6. Dans les circonstances de l'espèce, il y a lieu de mettre à la charge de l'Etat une somme de 1 000 euros à verser à Me E..., conseil de M. B..., sous réserve que cette avocate renonce à percevoir la part contributive de l'Etat à l'aide juridictionnelle.

D E C I D E :

Article 1er : Le jugement n° 1910950 du 9 janvier 2020 du magistrat désigné par la présidente du tribunal administratif de Marseille est annulé.

Article 2 : L'arrêté du préfet des Bouches-du-Rhône du 27 décembre 2009 ordonnant la remise de M. F... B... aux autorités italiennes est annulé.

Article 3 : Il est enjoint au préfet des Bouches-du-Rhône de délivrer à M. F... B... une autorisation provisoire de séjour en vue de lui permettre de présenter une demande de protection subsidiaire dans le délai d'un mois suivant la notification du présent arrêt.

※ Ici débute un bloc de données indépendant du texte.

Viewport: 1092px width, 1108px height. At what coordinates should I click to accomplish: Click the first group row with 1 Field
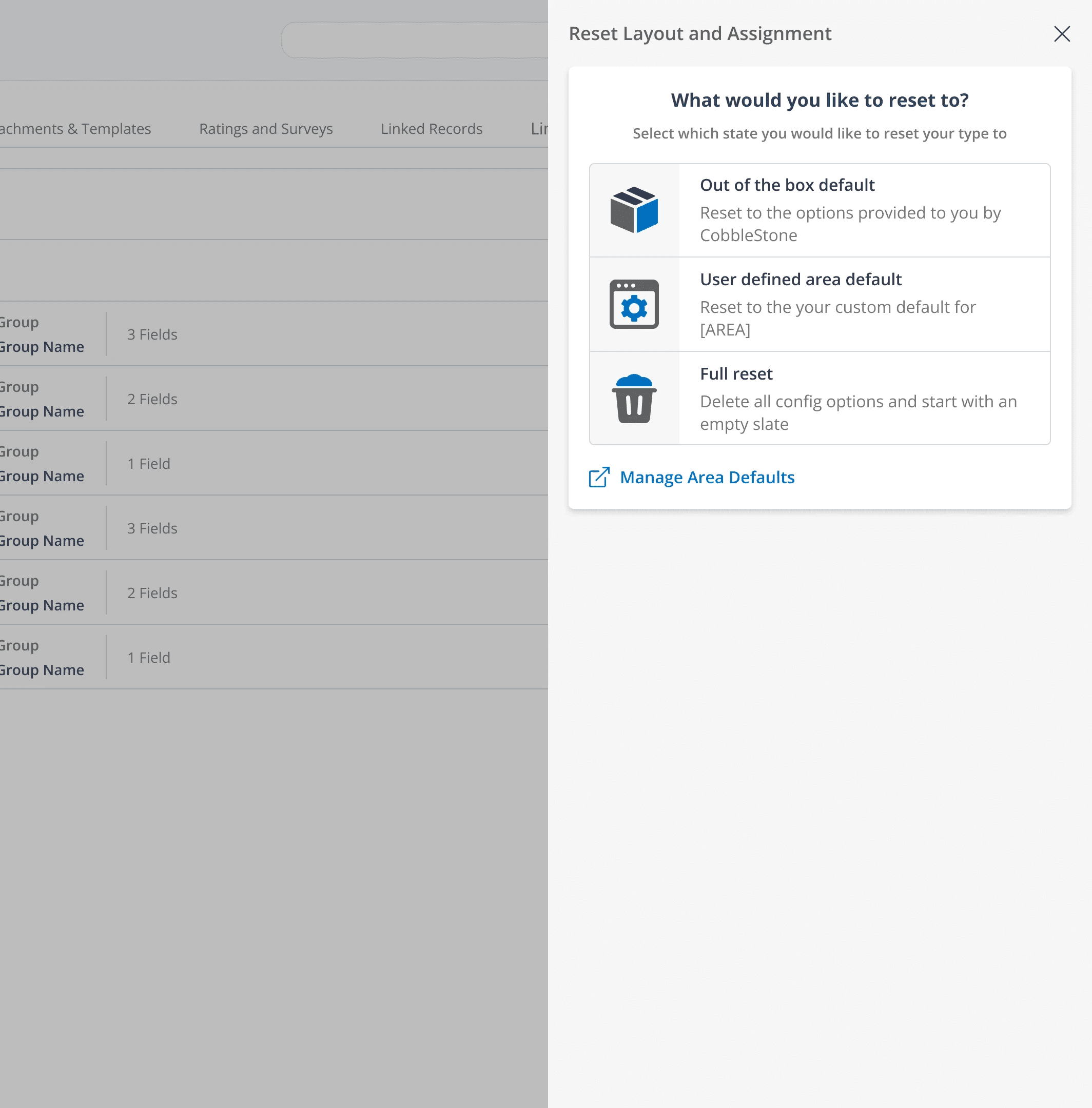pos(148,464)
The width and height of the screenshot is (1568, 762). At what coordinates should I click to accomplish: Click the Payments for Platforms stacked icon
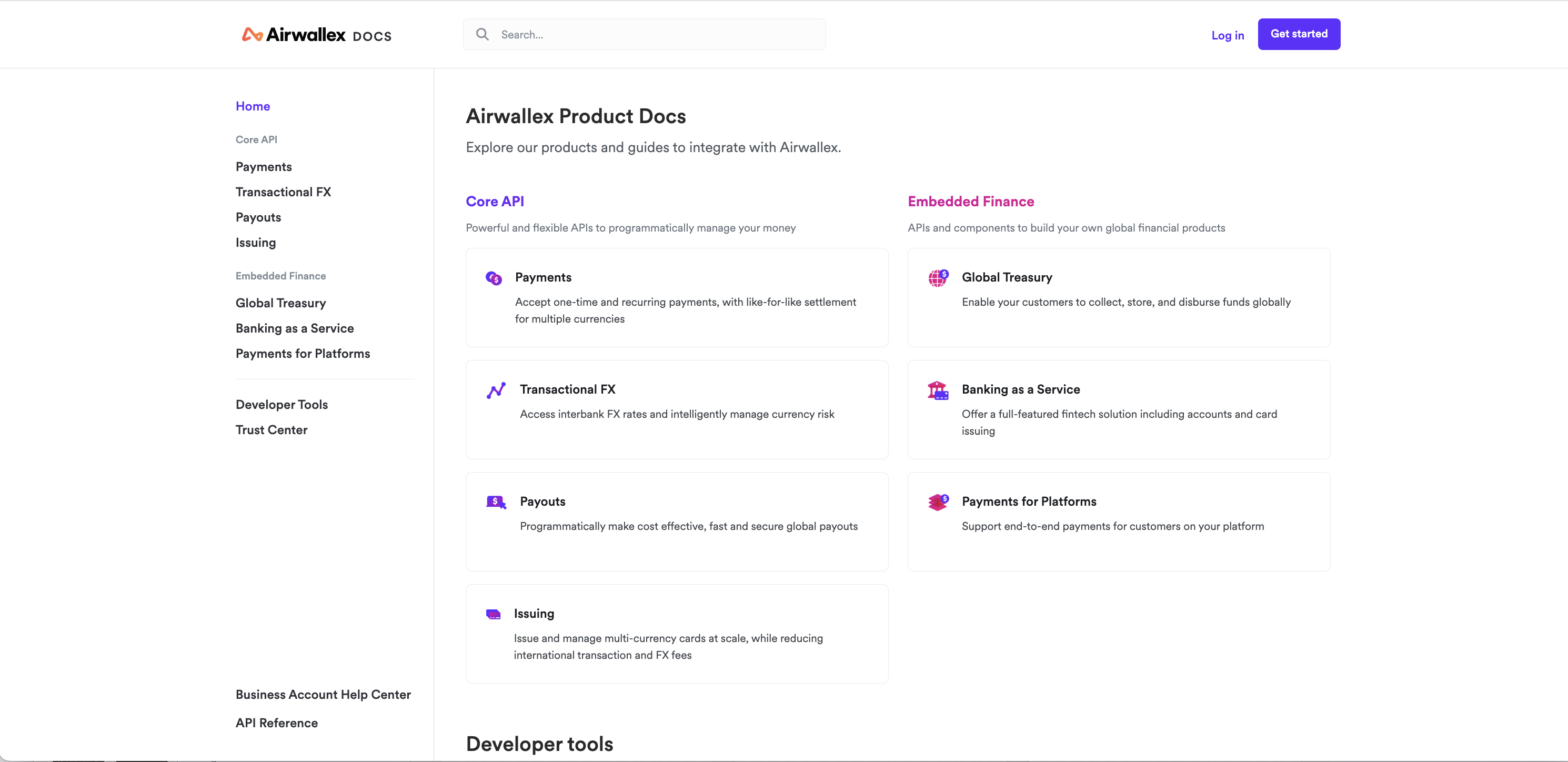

Article 4 : L'Etat versera une somme de 1 000 euros à Me E... sous réserve que cette avocate renonce à percevoir la part contributive de l'Etat à l'aide juridictionnelle.

Article 5 : La présente ordonnance sera notifiée à M. F... B..., à Me A... E... et au ministre de l'intérieur.

Copie en sera adressée au préfet des Bouches-du-Rhône.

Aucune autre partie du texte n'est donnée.